I put out a hand to take her wrist. I could feel the bones, slim and brittle.
“We can’t. It’s a speedball.” I pointed to the explosive. I didn’t have to say more. Helen knew as well as I did that speedballs were the special brainchild of the Museum’s munitions department. The recipe had been created to be as foolproof as possible, including lavish amounts of ammonium nitrate, ensuring the speedballs would explode even underwater. If we flung the case overboard, it would detonate anyway, regardless of the timer. I glanced at the speedball again. That big of a device would shear off the side of the Amphitrite, opening up the vessel like the cross-section of a boat in a kids’ picture book. And then it would fill with water and sink, way too fast for anyone to muster the lifeboats.
“So, we have to get everyone off,” she said.
“Unless you know how to disarm it,” I said. We had all had munitions training. Anyone with an aptitude for blowing things up got moved to Temporary Installations, the Museum’s idea of wit. The rest of us knew just enough to stay out of the way when they were working. And we knew that each device was set with a timer that had an override code known only to the operator. Any attempt to dismantle or disarm it prematurely would cause it to blow up, a sort of defense mechanism.
“We could just get the override from Fogerty,” I suggested.
“And then what?” Helen asked.
I shrugged. “Hell if I know. I’m making this up as I go along, Helen. But at least we know what we’re dealing with now. Let’s get out of here and tell the others.”
I was half turned away from the door or I would have seen him. In the time it took for me to look up, Fogerty was inside and shoving Helen out of the way with a clothesline arm. She flew back, hitting her head on the wall and crumpling to the floor in a slow slide, her legs straight out in front of her like a discarded doll.
The extra second he took to deal with Helen was enough for me to get my hand around the chair. I didn’t have time to swing it and get any proper momentum, so I held it in front of me like a lion tamer and the bastard smiled.
“Nice try, Granny,” he said, lifting the chair as easily as if it were made of balsa wood.
I kept my hold on the chair and as he raised it over my head, I lifted my legs, driving the heels of both feet into his kneecaps. He grunted and bent forward at the waist, bringing the chair down hard. But I’d seen it coming and flipped over, taking the hit squarely on my back. I let it push me down, onto all fours, diffusing the energy of the blow. He tossed the chair aside and reached down, his face set and purposeful. I grabbed his hand and twisted the thumb back, causing him to open his stance, exposing his groin. I took a breath and donkey kicked, my heel connecting squarely with his balls. I didn’t stop. I followed through, pushing as hard as I could until he choked and fell to his knees.

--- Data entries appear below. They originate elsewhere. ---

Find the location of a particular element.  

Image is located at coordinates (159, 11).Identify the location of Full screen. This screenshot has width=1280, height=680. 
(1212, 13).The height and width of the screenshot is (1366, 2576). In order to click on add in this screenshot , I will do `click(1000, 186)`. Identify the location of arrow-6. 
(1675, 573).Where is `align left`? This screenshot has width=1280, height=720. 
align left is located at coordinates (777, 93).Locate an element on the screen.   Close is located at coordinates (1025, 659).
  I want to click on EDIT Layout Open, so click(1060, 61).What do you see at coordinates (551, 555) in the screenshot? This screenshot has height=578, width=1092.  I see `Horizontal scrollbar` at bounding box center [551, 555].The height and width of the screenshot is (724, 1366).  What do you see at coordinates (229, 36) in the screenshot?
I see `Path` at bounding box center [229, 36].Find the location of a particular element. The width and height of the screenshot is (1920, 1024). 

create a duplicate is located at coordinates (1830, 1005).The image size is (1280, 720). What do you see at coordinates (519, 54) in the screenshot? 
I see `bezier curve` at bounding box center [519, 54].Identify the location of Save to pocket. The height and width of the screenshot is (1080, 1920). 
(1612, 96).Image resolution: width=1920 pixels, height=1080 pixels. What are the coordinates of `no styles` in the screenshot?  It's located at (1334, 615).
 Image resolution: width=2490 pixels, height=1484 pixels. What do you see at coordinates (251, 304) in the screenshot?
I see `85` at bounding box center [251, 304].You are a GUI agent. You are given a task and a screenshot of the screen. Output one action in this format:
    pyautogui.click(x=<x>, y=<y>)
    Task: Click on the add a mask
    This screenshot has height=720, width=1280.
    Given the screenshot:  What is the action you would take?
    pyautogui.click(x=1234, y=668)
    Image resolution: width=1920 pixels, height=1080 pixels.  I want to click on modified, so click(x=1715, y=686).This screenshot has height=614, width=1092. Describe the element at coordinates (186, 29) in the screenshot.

He would have fallen on top of me but I rolled out of the way and rebounded off the bunk to land on his back. I wrapped one leg around his waist and bent the other, driving the knee into his lower spine. I grabbed the beads out of my pocket and whipped them around his neck, taking a wrap around each palm to hold them tight.
And then I pulled. I pulled like I was trying to stop a runaway horse, fists tight against my shoulders while my knee pushed him into a backbend that made his spine crack. His hands scrabbled at his throat, tearing at the necklace.
“Don’t you dare break, goddammit,” I muttered to the beads. I tightened my hold and pulled up again and his hand came up, slapping blindly. He caught me on the temple, hard enough to blur my vision for a second, but I held on.
After several seconds, he sagged, but I didn’t let up. Helen was moving a little, and by the time she opened her eyes properly, it was over. I was still coiled around him, beads biting into my hands as he jerked one last time and then gave way, relaxing into a huddle on the floor.
Helen knew better than to question whether it was necessary. She eased herself up and came to look, pulling back his eyelid. After a second, she nodded. “Clear.”